DOMRADIO.DE: Inwieweit spielt auch der Glaube an Gott bei diesen Gesprächen eine Rolle? 

Dirk Wagner

"Ich denke, dass der Glaube, die Spiritualität, das Gebet für den Einzelnen auch eine Chance, eine Hilfe ist."

Wagner: Ich denke, dass der Glaube, die Spiritualität, das Gebet für den Einzelnen auch eine Chance, eine Hilfe ist. Ich versuche mich zunächst erst mal völlig neutral aufzustellen. Jeder kann kommen, ganz egal, welchen Glauben, welchen Hintergrund er hat. Da stelle ich keine peinlichen Fragen nach der Konfession oder ähnliches. Das wäre jetzt überhaupt nicht mein Fokus. 

Dirk Wagner

"Die Bibel bietet eine ganze Menge an Hoffnungsprogrammatik und an guten Geschichten an, die mitunter aus ausweglosen Situationen Wegweisung geben können".

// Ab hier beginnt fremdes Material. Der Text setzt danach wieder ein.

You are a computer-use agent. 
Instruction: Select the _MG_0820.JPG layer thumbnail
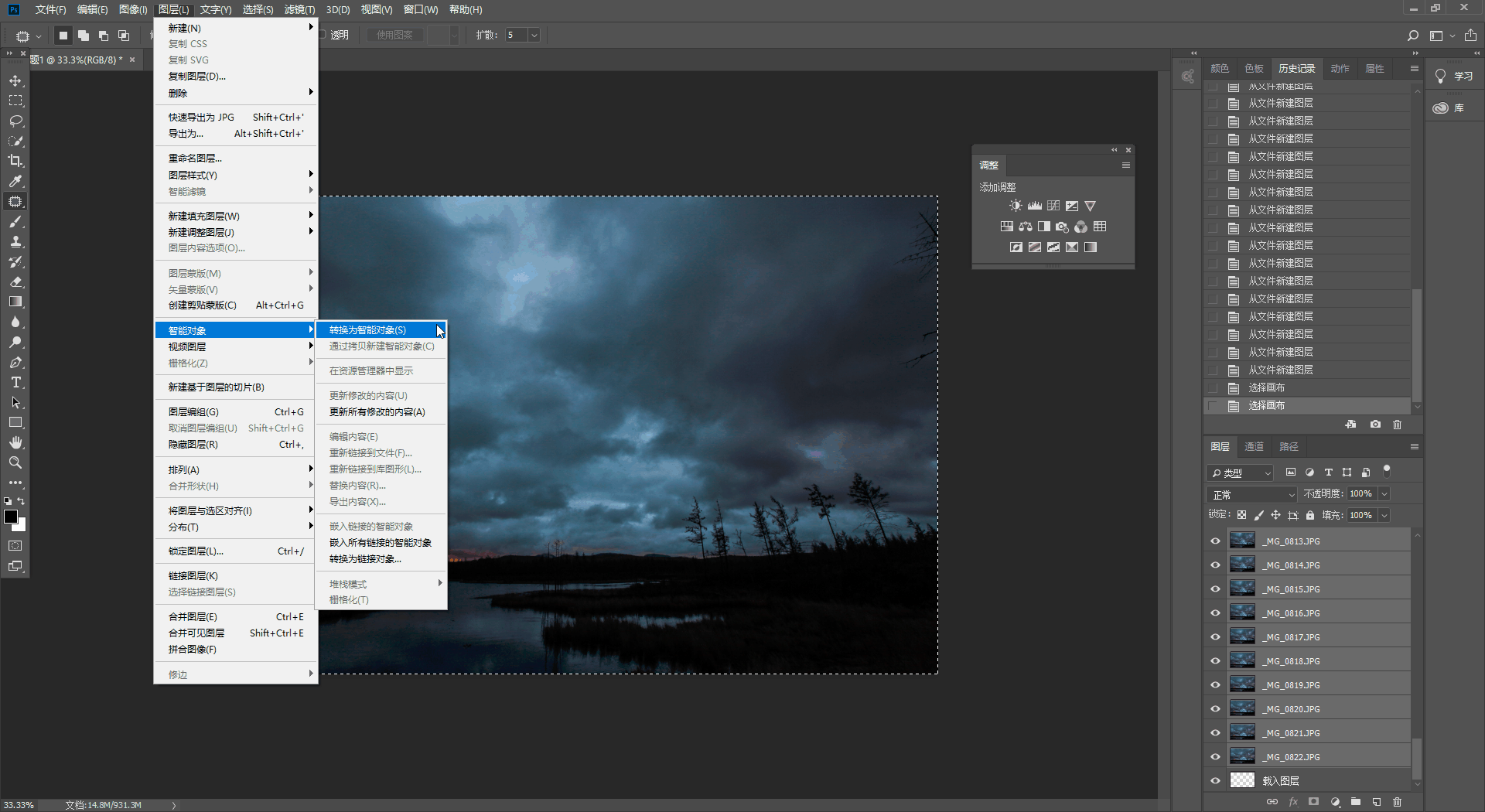coord(1242,709)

Im Einzelfall kann man gucken, wo derjenige steht, wo man ihm helfen kann, vielleicht auch mit einem Bibelwort. Die Bibel bietet eine ganze Menge an Hoffnungsprogrammatik und an guten Geschichten an, die mitunter aus ausweglosen Situationen Wegweisung geben können. 

DOMRADIO.DE: Haben Sie Hoffnung, dass die VW-Mitarbeiter bald wieder optimistischer nach vorne schauen können?

Wagner: Das will ich hoffen. Ich habe letzten Endes gar keinen Einfluss auf die wirtschaftliche Situation. Es müssen sicherlich einige Veränderungen im Betrieb passieren, ich glaube auf allen Seiten. 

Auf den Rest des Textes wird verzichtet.